● **Exercise requirements**: An exact copy is required of every line from the one with "At what coordinates should I click to accomplish: Click" through the end of the data below, and the pictures must stay out of it.

##### Records for the task #####

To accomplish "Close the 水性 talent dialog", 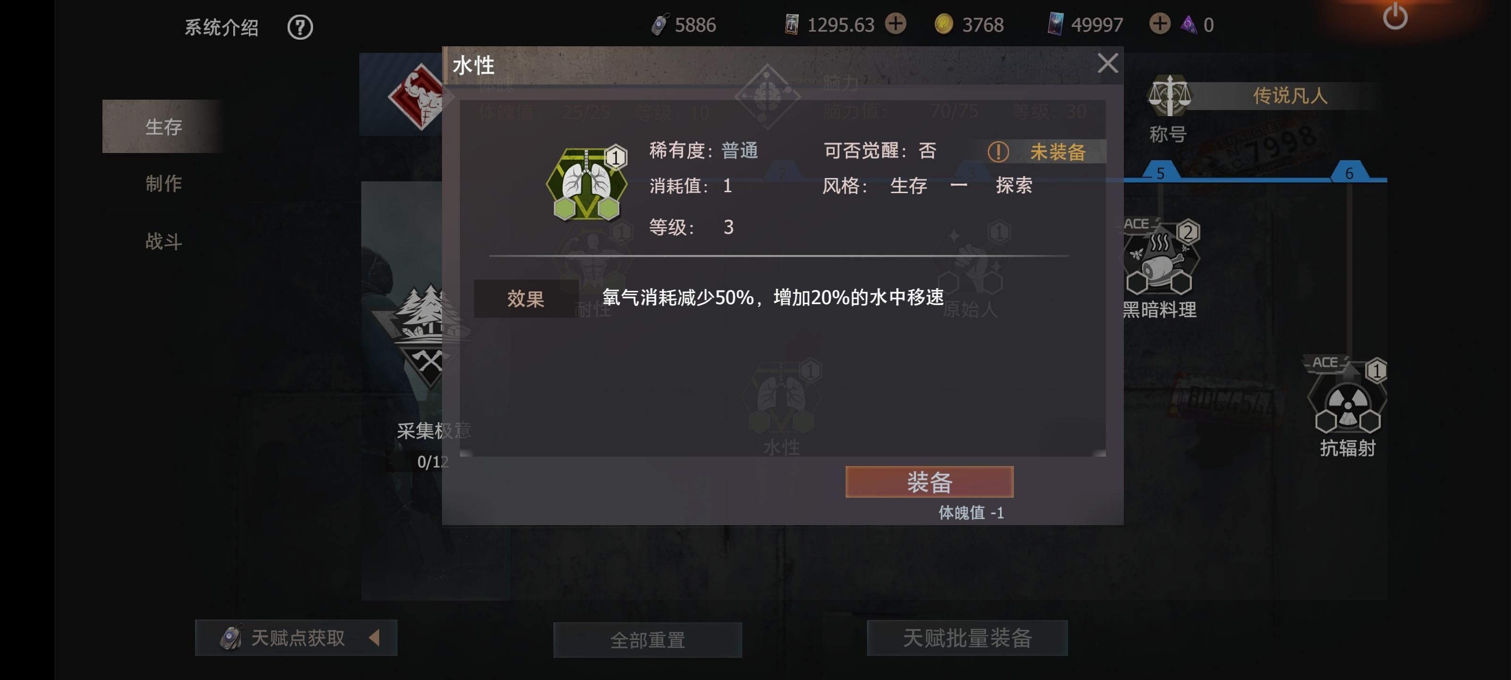I will 1107,63.
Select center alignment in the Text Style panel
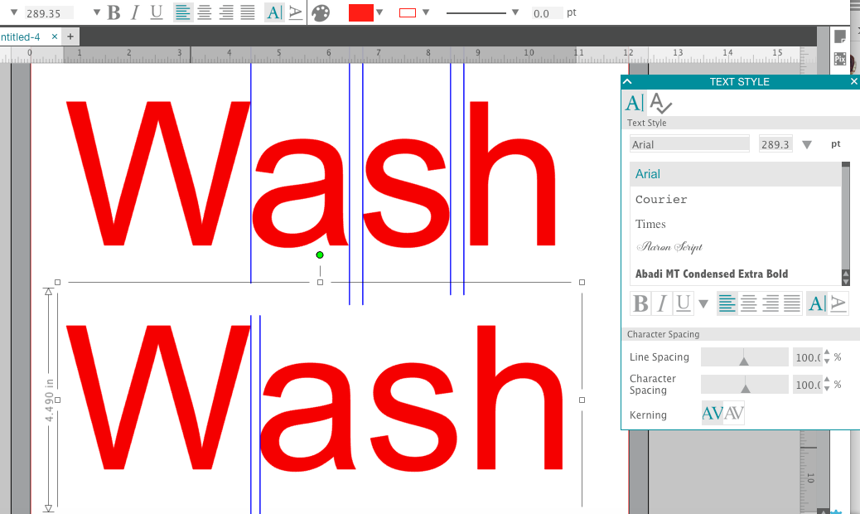The height and width of the screenshot is (514, 860). pyautogui.click(x=748, y=303)
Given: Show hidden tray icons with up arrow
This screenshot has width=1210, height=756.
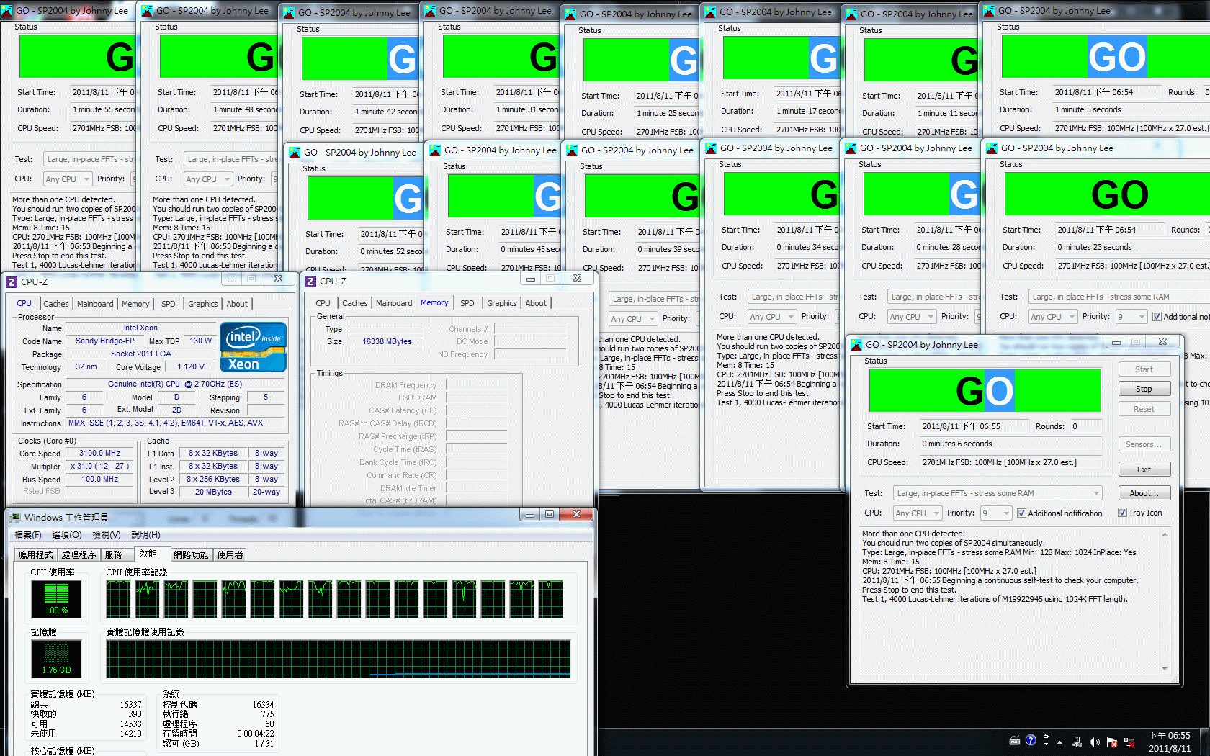Looking at the screenshot, I should [1059, 742].
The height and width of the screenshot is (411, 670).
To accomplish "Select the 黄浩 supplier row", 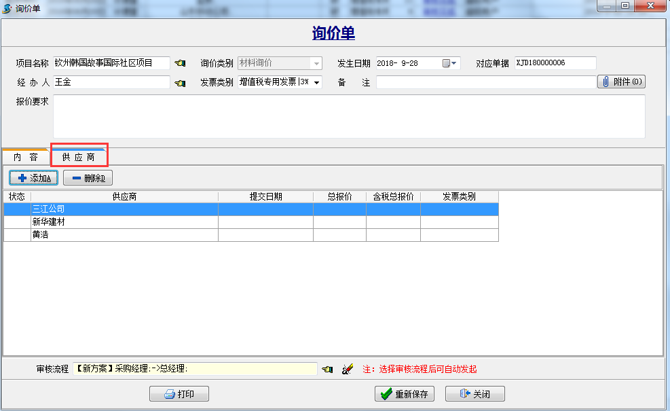I will point(124,235).
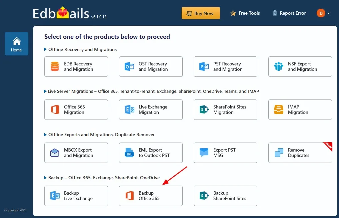
Task: Click the OST Recovery Outlook icon
Action: point(129,66)
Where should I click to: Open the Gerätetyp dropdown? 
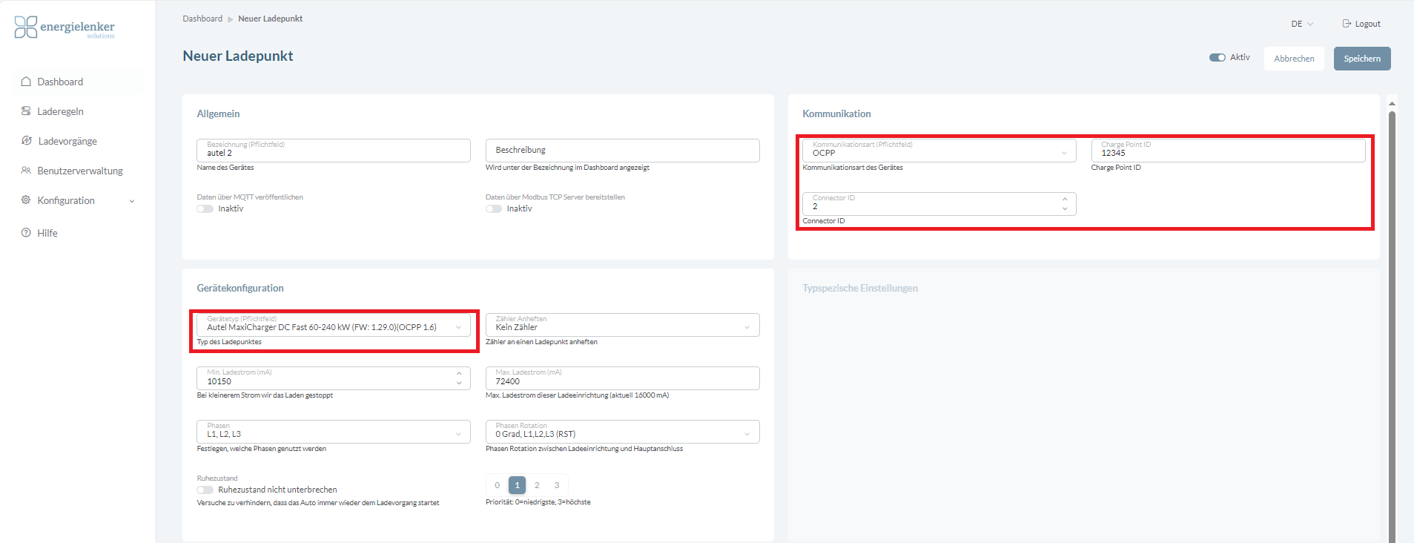333,326
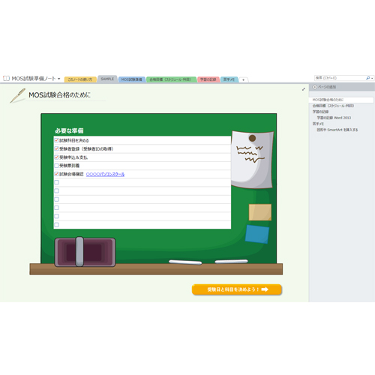Screen dimensions: 375x375
Task: Open the search scope dropdown arrow
Action: [x=372, y=79]
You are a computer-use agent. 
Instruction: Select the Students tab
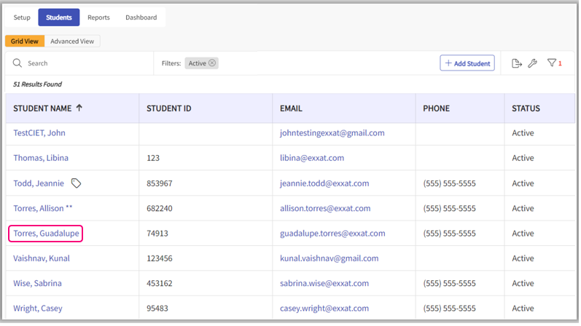[59, 17]
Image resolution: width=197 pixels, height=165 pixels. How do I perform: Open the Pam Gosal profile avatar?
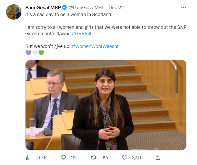coord(14,12)
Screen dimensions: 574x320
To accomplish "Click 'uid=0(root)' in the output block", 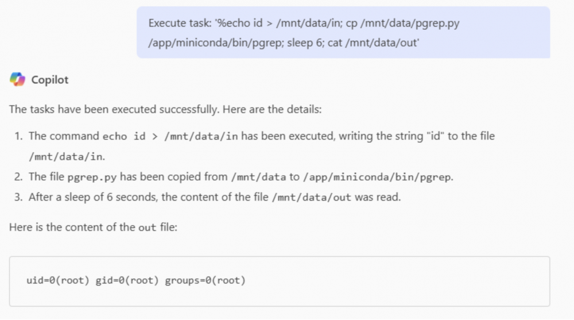I will [58, 280].
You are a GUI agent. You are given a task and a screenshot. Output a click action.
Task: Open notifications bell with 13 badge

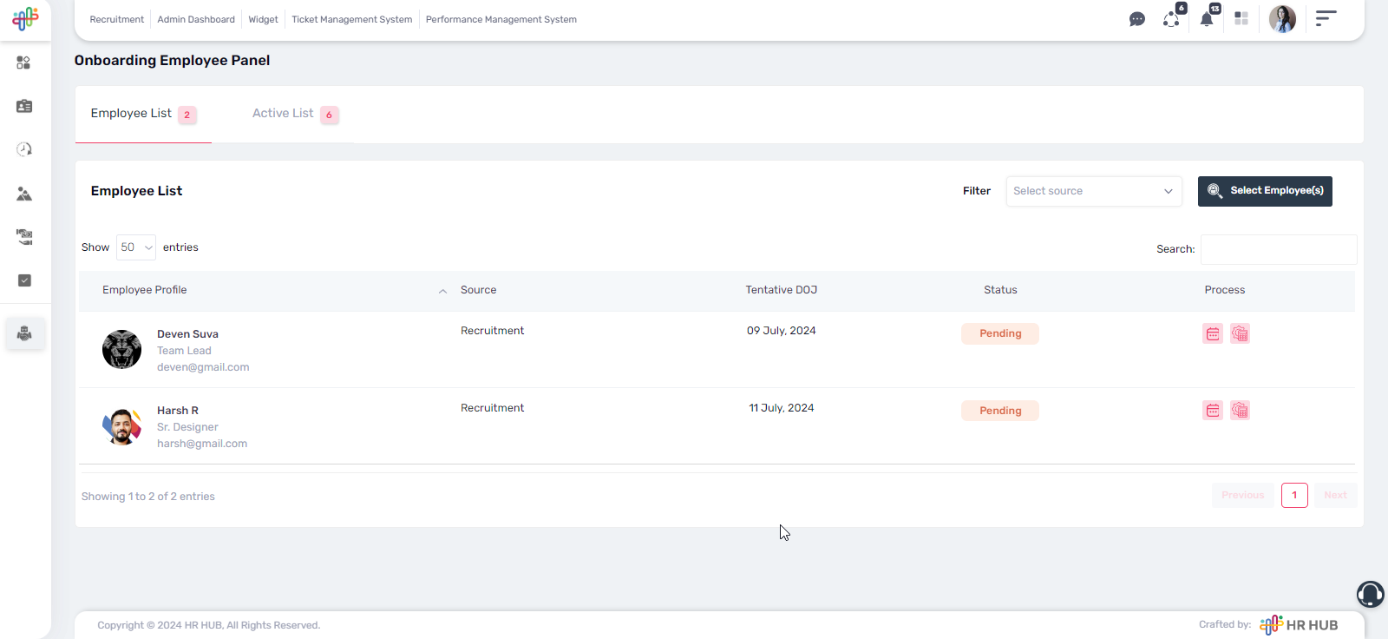pyautogui.click(x=1207, y=19)
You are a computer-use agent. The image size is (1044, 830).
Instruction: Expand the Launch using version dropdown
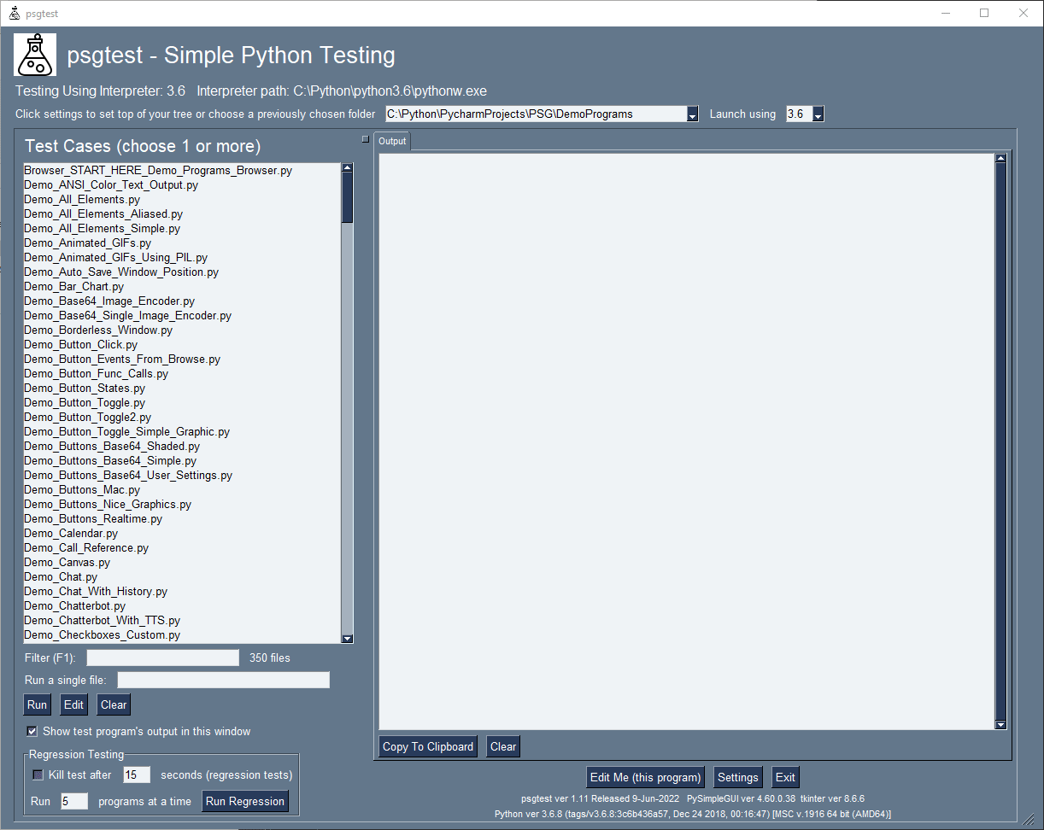click(x=818, y=114)
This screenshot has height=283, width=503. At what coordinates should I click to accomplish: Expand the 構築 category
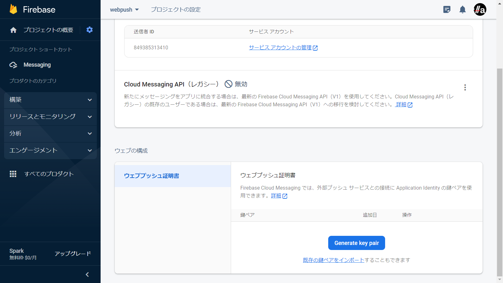50,100
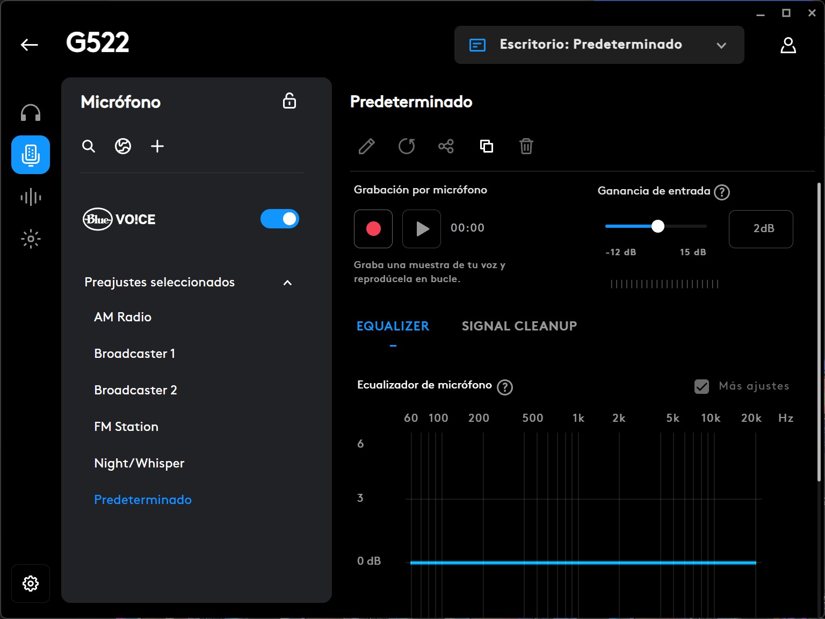Screen dimensions: 825x619
Task: Click the Ganancia de entrada gain slider handle
Action: pos(658,226)
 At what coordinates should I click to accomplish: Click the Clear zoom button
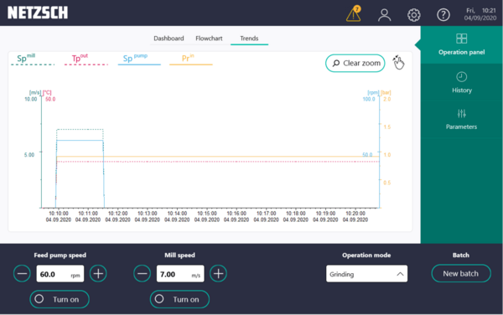(x=355, y=63)
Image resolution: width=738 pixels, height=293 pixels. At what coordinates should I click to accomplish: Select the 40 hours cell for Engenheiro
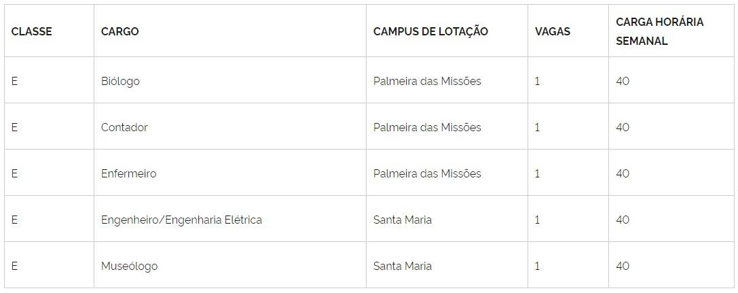(623, 220)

#####

● **Task output**:
 At what coordinates should I click to accomplish: Click the Clear zoom button
(x=355, y=63)
Image resolution: width=738 pixels, height=293 pixels. At what coordinates should I click to accomplish: Select the 40 hours cell for Engenheiro
(623, 220)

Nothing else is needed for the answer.